Les remous de l'onde froide sur son visage la saisirent d'effroi et elle tenta de se débattre. Elle s'agita, tira vainement sur les cordes trop serrées qui attachaient ses poignets, voulut redresser la tête à la recherche effrénée d'oxygène, mais ses mouvements étaient fermement entravés par ses mains liées et une poigne solide, refermée sur sa poitrine et à l'arrière de sa nuque.

« Nous devons afficher nos péchés... »

Au-delà de la surface troublée par les bulles qui sortaient de ses propres narines, elle pouvait distinguer le visage flou d'un adepte au crâne rasé et à la barbe généreuse qui la regardait fixement.
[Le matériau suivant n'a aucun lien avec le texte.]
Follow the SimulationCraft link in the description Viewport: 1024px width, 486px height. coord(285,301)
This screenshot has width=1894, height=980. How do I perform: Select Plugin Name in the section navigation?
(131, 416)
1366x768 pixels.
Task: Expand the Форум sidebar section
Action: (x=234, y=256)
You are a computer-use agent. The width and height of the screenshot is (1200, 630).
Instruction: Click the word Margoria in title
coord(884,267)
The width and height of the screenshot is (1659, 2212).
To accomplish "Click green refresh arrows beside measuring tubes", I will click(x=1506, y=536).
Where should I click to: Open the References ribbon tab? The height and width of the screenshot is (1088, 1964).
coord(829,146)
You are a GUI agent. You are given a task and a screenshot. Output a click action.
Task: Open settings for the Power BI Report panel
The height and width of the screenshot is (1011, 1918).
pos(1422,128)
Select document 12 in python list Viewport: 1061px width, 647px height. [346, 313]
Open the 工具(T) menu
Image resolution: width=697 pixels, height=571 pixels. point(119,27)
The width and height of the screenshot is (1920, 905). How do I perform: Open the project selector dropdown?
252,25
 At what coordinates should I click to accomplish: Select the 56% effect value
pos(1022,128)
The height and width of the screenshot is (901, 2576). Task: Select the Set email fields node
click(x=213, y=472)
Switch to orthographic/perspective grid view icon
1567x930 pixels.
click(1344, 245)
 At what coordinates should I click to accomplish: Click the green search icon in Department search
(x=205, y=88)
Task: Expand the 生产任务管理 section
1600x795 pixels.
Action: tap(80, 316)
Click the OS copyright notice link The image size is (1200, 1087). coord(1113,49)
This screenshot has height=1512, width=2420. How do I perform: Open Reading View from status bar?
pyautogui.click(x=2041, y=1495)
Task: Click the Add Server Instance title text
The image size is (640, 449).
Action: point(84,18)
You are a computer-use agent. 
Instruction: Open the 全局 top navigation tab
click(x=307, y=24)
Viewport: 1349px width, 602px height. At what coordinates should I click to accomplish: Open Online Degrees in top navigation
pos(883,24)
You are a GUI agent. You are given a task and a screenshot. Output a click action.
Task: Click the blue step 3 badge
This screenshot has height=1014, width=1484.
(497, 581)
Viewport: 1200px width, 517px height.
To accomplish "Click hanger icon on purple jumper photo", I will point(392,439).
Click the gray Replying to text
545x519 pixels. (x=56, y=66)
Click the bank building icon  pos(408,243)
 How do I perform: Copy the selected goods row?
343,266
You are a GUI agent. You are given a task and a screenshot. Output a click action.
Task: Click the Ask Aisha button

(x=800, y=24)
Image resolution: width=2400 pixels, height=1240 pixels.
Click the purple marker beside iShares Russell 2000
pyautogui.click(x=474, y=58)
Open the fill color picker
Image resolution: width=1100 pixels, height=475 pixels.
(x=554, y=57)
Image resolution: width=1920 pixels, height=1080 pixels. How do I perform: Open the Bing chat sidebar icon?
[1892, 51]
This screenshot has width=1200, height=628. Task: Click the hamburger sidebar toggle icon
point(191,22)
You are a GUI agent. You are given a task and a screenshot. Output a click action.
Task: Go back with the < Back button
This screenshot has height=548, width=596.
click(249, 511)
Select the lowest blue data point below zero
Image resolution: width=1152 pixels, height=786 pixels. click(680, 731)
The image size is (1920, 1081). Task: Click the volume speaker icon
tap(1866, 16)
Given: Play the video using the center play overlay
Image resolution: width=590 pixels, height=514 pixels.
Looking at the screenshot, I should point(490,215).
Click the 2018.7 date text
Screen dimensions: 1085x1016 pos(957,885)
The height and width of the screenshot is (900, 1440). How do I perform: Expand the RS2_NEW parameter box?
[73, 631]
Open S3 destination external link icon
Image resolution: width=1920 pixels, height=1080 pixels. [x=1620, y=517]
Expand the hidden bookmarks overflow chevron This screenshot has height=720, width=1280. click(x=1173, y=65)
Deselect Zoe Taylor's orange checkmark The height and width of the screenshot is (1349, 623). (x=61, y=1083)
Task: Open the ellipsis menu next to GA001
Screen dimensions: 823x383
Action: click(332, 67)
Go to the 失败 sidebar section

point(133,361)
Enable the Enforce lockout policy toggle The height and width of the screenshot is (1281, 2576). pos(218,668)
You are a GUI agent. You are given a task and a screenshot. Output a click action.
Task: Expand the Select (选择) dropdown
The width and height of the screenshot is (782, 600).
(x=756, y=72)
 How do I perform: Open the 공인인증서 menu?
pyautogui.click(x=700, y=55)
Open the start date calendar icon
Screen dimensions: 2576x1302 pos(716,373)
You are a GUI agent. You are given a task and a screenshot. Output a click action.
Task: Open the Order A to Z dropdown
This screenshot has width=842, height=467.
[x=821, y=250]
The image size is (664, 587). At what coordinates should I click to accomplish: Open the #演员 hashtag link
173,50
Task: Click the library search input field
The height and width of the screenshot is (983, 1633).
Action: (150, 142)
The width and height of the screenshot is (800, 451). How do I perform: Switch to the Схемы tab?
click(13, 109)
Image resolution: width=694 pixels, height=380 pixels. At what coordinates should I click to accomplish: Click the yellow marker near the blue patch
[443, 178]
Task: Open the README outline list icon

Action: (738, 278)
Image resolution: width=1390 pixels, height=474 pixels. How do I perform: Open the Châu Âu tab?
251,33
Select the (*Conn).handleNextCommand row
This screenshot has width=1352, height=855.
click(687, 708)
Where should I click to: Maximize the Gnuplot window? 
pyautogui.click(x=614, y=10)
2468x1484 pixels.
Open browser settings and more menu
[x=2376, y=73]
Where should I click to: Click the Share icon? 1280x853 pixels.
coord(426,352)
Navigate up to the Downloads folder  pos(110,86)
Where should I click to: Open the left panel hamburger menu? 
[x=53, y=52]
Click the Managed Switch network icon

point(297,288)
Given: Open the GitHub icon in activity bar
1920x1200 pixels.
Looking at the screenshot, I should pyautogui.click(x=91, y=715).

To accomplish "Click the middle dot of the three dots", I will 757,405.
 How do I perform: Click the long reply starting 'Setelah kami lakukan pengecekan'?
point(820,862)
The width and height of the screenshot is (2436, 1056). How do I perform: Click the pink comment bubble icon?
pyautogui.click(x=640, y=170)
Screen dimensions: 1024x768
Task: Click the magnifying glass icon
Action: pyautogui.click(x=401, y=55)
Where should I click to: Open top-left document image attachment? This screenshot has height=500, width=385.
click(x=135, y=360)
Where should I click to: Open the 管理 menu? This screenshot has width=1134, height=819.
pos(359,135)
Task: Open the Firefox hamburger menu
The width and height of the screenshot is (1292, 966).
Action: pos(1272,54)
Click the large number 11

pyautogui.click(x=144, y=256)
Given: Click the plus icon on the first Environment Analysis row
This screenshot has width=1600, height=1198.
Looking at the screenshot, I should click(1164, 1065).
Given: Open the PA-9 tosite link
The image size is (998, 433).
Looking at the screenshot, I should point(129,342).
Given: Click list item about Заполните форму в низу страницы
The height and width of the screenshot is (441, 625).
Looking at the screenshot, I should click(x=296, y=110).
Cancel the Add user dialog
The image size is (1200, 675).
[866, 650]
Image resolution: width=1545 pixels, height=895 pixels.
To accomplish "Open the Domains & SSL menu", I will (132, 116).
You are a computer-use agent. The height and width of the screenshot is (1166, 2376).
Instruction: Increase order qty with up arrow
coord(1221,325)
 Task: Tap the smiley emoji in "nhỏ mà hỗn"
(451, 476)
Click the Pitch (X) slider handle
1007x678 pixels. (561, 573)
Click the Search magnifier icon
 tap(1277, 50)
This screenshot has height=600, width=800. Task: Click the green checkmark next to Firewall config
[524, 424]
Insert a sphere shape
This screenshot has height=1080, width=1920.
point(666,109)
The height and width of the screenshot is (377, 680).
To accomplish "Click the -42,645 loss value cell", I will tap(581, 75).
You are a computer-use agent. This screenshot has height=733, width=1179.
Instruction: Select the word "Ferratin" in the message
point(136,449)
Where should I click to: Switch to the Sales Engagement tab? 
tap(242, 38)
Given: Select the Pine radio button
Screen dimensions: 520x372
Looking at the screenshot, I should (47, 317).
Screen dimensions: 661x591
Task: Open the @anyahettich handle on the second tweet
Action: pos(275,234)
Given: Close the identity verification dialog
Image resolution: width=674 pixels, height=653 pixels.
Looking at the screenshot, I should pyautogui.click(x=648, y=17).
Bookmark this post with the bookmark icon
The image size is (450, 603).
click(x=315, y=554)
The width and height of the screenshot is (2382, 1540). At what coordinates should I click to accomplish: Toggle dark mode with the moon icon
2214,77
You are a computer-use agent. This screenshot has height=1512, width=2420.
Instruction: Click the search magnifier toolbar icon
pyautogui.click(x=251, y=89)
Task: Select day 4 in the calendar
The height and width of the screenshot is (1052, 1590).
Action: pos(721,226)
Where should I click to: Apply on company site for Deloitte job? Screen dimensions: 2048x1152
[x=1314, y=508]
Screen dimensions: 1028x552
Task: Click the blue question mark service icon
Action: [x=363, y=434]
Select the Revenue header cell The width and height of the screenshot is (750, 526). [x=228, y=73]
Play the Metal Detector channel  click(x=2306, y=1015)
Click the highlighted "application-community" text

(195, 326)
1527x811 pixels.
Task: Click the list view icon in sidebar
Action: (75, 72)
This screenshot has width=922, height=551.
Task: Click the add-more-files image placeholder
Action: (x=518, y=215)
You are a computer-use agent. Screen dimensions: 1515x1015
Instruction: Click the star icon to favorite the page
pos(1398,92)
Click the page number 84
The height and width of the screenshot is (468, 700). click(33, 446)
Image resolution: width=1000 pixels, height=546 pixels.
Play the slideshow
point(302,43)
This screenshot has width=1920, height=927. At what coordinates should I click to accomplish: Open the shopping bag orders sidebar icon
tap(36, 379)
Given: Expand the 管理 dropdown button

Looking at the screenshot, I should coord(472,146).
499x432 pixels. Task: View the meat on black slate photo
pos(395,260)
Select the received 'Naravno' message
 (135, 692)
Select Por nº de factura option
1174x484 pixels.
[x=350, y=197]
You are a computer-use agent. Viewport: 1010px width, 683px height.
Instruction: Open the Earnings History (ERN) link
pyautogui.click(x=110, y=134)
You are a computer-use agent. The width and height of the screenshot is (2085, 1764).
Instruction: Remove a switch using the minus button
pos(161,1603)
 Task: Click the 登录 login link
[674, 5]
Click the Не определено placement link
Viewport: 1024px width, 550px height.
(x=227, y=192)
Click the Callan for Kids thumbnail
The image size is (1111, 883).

Elle n'entendait rien, à l'exception des battements sonores de son propre pouls, et dans le lointain, une voix puissante qui, malgré son immersion dans l'eau, perçait de manière sourde le voile de ses tympans :

« Nous devons... les expier ! »

La prise de l'adepte sur Laura se relâcha enfin, et il la redressa, faisant sortir son buste de l'eau au moment même où elle prenait une grande inspiration, le cœur battant à tout rompre et trempée jusqu'aux os, ses cheveux assombris retombant en mèches désordonnées sur son visage. Elle irrigua ses poumons, et se calma ensuite pour respirer plus posément, ne pensant qu'à garder les idées claires tandis qu'elle prenait la meilleure conscience possible du guêpier dans lequel elle s'était empêtrée.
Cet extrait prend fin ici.